Cuando el niño llegó a su casa, llevó la jaula a un galpón que nadie usaba  y se puso a observar a la garza. Y le acercó un vaso con agua, pero ella estaba muy asustada y su cabeza se recostaba sobre el ala herida...y temblaba.
Durante varios días el niño intentó que la garza comiera alimentos que él le llevaba...pero nunca lo logró. Solo bebía un poco de agua cuando ya no podía más de sed. Y poco a poco, fue perdiendo fuerzas y se fue debilitando. Sus ojos ya no tenían el brillo de la alegría y el amor...
Mientras tanto, en la laguna, la garza macho extrañaba a su pareja y ya no se lo veía volando, haciendo círculos, como bailando en el aire. Pensaba que nunca volvería a ver a su amada....entonces él ya no tenía tampoco ganas de vivir. Sus plumas se veían sucias y descuidadas y sus ojos iban perdiendo el brillo también, cada día...
Poco a poco, el niño fue mirando con otros ojos a la garza enjaulada. Empezó a sentir en su corazón una sensación distinta, y cuando miraba al ave herida sentía culpa y bajaba la vista. Se acordó de cuando bailaban en el aire, girando con sus grandes alas extendidas y de lo hermosas que se veían. Y se dio cuenta de su error.
Entonces, corrió en busca de su mamá y con lágrimas en los ojos le dijo:
- ¡Mamá! ¡Mamá! Hice algo muy malo!.
- Hijo -dijo su mamá preocupada- Tranquilizate y contame todo.
Cuando el niño terminó de contarle a su mamá lo que había hecho ella lo abrazó y le dijo:
- Hijo, es verdad que lo que hiciste estuvo mal. El amor y la alegría tienen que ser libres en la vida para que todos podamos ser felices. No se puede enjaular el amor, porque entonces todo se terminaría... Vamos, te voy a ayudar a que repares tu error.
Juntos fueron a buscar a la garza enjaulada, la sacaron con cuidado y le curaron el ala. Poco a poco fueron alimentándola y fue ganando fuerzas. En pocos días su ala ya estaba curada y podía volar.
La madre y el niño llevaron a la garza de regreso a su lugar en la laguna. Y allí, encontraron al macho, que estaba ya muy débil y ni siquiera se asustó cuando los vio llegar.
El niño soltó a la garza y ella fue rápidamente al lado de su amado.
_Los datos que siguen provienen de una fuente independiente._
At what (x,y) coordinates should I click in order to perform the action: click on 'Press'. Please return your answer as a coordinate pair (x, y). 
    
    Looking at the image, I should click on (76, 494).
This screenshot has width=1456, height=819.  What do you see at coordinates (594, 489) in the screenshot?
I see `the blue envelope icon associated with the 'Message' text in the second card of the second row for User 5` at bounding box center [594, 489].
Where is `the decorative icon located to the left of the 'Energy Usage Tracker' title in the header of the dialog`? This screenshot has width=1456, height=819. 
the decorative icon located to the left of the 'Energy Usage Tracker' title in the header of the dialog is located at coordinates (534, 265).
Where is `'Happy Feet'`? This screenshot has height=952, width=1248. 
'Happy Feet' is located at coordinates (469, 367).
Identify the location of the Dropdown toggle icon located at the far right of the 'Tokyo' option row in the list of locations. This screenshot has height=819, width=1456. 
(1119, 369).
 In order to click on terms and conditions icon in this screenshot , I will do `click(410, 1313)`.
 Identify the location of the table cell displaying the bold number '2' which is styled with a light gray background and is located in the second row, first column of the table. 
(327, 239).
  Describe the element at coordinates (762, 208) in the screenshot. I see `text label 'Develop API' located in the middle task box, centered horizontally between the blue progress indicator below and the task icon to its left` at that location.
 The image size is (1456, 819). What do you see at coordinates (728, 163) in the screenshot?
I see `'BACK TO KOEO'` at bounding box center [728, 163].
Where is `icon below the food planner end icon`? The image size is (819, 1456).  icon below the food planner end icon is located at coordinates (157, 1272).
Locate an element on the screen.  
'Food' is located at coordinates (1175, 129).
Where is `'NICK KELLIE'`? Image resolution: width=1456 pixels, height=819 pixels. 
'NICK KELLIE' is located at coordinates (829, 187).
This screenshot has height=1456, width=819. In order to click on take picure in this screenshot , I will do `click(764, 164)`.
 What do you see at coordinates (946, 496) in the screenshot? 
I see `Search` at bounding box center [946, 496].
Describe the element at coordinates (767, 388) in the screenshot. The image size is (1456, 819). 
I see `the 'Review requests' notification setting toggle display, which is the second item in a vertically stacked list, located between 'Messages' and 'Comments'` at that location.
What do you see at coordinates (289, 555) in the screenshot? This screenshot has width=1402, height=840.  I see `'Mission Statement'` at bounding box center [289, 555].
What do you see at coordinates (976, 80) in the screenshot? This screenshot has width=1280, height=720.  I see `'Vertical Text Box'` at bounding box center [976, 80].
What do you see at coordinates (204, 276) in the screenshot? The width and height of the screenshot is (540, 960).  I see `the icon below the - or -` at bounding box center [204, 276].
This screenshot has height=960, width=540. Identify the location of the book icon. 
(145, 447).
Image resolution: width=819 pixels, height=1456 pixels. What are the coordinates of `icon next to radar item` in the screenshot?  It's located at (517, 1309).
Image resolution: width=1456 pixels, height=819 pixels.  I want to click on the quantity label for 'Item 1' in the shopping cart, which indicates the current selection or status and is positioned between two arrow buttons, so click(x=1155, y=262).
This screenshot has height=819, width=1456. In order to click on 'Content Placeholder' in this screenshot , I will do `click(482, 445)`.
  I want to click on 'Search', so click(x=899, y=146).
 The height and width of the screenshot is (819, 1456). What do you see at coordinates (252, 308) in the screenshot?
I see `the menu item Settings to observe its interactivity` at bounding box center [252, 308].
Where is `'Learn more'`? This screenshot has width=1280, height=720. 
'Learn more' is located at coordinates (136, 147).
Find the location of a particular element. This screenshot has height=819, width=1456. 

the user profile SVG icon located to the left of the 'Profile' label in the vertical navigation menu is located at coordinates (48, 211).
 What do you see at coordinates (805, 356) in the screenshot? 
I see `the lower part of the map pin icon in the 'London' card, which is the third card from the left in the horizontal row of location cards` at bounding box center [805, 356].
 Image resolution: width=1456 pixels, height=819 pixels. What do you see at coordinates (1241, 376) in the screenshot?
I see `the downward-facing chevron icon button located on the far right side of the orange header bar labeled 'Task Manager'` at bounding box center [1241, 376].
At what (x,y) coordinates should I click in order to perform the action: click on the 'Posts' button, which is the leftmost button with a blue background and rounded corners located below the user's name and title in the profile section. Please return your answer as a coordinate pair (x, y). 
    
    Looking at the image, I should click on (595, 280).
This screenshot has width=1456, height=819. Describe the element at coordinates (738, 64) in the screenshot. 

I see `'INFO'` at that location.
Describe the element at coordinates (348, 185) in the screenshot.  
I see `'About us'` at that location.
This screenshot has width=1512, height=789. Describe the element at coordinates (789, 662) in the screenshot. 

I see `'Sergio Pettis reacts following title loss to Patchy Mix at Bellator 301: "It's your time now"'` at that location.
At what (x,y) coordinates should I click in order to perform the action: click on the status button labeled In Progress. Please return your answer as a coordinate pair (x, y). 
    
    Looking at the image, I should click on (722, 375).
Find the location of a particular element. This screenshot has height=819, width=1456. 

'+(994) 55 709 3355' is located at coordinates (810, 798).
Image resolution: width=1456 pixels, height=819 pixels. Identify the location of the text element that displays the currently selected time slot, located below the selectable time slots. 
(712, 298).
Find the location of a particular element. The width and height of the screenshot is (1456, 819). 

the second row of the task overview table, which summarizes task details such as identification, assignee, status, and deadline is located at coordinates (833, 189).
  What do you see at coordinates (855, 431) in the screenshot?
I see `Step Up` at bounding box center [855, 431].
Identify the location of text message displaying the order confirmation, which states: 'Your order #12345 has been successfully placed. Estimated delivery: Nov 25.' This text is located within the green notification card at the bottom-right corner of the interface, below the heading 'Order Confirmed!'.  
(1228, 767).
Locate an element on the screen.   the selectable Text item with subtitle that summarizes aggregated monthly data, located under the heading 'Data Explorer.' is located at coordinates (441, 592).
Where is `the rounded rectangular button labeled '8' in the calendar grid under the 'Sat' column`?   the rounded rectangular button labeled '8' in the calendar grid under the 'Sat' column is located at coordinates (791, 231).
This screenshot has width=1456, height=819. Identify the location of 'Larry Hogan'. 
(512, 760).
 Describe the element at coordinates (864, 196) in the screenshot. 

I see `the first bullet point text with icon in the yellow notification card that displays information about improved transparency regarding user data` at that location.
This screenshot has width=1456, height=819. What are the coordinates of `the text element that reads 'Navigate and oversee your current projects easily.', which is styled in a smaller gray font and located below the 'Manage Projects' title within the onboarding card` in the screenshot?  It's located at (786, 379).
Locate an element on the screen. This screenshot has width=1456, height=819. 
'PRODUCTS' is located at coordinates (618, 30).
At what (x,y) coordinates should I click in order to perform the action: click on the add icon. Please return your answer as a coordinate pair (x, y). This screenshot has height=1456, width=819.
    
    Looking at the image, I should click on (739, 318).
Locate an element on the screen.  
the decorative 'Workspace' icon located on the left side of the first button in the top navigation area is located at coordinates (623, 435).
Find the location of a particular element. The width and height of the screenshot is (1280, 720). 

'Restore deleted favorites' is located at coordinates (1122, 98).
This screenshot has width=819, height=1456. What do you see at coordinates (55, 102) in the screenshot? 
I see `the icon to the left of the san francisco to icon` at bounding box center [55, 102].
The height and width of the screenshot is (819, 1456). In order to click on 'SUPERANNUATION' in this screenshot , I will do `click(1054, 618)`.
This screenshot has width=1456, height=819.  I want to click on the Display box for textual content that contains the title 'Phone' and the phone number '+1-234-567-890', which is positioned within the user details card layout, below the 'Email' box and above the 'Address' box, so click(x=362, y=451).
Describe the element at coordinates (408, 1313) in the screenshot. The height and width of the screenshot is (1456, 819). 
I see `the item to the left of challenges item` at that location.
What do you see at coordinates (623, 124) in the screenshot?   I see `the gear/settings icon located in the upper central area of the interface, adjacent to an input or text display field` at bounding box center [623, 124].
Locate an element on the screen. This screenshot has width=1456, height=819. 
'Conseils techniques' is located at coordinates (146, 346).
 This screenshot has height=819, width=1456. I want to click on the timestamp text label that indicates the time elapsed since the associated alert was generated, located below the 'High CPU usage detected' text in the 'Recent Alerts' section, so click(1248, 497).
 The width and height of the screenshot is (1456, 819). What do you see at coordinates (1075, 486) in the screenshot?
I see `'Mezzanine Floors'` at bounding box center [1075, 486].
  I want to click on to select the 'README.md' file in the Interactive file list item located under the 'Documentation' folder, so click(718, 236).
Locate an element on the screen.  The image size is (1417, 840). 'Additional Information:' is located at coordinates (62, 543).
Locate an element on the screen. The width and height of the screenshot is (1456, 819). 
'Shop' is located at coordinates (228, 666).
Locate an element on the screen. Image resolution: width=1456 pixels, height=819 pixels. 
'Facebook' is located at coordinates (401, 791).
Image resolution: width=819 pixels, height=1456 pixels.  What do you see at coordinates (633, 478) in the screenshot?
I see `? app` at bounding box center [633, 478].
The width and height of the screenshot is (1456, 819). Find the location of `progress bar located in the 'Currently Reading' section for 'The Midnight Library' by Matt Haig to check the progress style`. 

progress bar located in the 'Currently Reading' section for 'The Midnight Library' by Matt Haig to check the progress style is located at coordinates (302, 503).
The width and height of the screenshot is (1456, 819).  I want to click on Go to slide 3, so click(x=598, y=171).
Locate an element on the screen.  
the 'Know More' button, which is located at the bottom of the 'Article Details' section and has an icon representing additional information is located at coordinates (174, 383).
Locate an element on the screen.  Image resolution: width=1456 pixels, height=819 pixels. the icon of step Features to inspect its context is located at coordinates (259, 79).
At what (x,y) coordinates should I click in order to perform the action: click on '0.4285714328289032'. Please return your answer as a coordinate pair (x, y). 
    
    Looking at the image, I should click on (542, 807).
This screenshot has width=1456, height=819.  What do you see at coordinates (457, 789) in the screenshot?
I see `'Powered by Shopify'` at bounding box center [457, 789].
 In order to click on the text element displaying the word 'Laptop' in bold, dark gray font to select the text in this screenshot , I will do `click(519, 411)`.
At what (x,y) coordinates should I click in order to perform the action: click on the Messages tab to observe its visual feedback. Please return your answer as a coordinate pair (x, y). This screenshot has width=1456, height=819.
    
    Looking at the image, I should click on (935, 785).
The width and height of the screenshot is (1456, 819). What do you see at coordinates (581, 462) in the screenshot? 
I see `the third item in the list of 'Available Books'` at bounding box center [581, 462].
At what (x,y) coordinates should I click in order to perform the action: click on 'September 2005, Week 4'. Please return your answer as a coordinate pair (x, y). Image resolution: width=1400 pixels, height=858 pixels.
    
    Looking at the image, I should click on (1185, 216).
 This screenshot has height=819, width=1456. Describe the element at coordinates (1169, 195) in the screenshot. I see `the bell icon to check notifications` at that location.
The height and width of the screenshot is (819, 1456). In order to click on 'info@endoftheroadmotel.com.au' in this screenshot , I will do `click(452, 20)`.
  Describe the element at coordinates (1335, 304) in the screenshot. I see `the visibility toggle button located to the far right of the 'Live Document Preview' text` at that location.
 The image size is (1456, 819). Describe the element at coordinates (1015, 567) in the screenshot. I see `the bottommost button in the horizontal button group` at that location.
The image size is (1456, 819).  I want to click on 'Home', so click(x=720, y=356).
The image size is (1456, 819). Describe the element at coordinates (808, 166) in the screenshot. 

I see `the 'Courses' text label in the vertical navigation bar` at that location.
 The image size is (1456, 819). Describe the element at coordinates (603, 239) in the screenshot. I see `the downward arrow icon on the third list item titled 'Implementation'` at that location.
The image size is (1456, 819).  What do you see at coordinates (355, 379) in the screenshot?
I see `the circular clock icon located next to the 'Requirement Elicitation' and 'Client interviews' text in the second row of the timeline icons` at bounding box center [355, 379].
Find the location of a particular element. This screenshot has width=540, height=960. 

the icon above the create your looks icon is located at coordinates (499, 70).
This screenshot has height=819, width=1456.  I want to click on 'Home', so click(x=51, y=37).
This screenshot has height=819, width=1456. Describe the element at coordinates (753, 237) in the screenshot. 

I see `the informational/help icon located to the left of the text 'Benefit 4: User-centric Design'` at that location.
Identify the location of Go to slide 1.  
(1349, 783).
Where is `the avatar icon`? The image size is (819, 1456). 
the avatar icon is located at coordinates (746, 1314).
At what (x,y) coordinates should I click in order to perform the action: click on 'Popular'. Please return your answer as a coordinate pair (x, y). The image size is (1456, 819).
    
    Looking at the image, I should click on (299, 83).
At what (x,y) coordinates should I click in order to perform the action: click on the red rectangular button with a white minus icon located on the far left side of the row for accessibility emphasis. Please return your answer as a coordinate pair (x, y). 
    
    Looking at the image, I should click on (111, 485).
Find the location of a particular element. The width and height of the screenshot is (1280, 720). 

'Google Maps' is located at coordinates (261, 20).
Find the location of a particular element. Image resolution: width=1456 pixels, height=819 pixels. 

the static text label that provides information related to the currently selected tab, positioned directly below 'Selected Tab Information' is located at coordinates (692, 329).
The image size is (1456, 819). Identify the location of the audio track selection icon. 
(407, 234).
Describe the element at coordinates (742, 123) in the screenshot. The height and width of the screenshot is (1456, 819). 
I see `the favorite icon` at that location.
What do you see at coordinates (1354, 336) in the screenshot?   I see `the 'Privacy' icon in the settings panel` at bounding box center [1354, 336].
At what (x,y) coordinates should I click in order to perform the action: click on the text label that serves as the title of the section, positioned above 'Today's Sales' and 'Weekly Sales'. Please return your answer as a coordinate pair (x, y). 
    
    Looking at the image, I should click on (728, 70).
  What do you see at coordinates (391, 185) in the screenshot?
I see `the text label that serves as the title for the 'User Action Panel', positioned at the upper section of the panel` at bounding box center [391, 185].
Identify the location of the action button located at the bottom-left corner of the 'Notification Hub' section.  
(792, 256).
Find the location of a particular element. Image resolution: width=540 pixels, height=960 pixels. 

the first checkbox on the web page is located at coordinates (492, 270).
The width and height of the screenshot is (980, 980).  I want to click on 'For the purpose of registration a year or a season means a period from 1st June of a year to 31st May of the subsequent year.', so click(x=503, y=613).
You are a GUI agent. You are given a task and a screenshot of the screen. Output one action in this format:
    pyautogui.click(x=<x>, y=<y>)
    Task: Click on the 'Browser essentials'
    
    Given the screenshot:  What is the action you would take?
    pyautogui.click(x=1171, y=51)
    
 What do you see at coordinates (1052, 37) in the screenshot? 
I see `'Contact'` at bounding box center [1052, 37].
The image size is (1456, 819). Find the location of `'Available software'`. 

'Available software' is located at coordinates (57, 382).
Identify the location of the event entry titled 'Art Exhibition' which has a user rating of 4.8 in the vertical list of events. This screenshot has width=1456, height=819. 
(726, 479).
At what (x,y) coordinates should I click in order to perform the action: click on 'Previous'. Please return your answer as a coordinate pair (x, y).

Cuando él sitió el ala de su compañera sobre su cabeza, fue como si un rayo de luz atravesara su corazón apagado y sacando fuerzas de donde ya no las tenía, se paró, hizo un graznido de alegría y extendiendo sus alas se lanzó al cielo azul, llamando a su amada. Pronto se reunieron en el aire y comenzaron con su hermosa danza de amor.
Desde ese día, el niño  va todas las tardes a la orilla de la laguna y se pasa un largo rato contemplando las garzas, volando libres, llenando de alegría y amor toda la laguna.